Comércio de Montenegro oferece muitas opções de alimentos livres de defensivos agrícolas

Apesar da imposição das grandes indústrias químicas, agricultores encontram alternativas de produção saudável e incentivam o consumo consciente

“A agricultura que nós temos hoje é doentia”, declara o agricultor e empresário Valdecir Zanovello, 65, sobre o alto consumo de agrotóxicos nas lavouras do Brasil. Há 30 anos ele trabalha no setor de hortifruti e, durante esse período, tem buscado conhecer as diversas questões que envolvem a sua área de atuação, principalmente no que diz respeito à qualidade dos alimentos oferecidos para a população.

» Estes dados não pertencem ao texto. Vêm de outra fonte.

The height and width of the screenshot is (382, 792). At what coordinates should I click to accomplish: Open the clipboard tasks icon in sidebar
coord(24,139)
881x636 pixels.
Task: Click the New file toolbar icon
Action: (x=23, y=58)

Embora não tenha uma produção totalmente orgânica, o agricultor e empresário Valdecir Zanovello é contra o uso de agrotóxicos

Foi a partir desses anseios que Zanovello passou a estudar sobre os diferentes modelos de produção e as infinitas possibilidades na contramão do uso dos defensivos agrícolas, utilizados para controlar insetos, doenças, ou plantas daninhas que causam danos às plantações. Com o tempo e como resultado de sua dedicação, passou a fazer duras críticas sobre a forma como o cultivo de alimento é feito por grande parte dos produtores brasileiros. “Hoje a agricultura do nosso país está sendo considerada muito avançada, mas, por outro lado, estamos ficando cada vez mais doentes em decorrência do uso desses produtos químicos”, lamenta o empresário.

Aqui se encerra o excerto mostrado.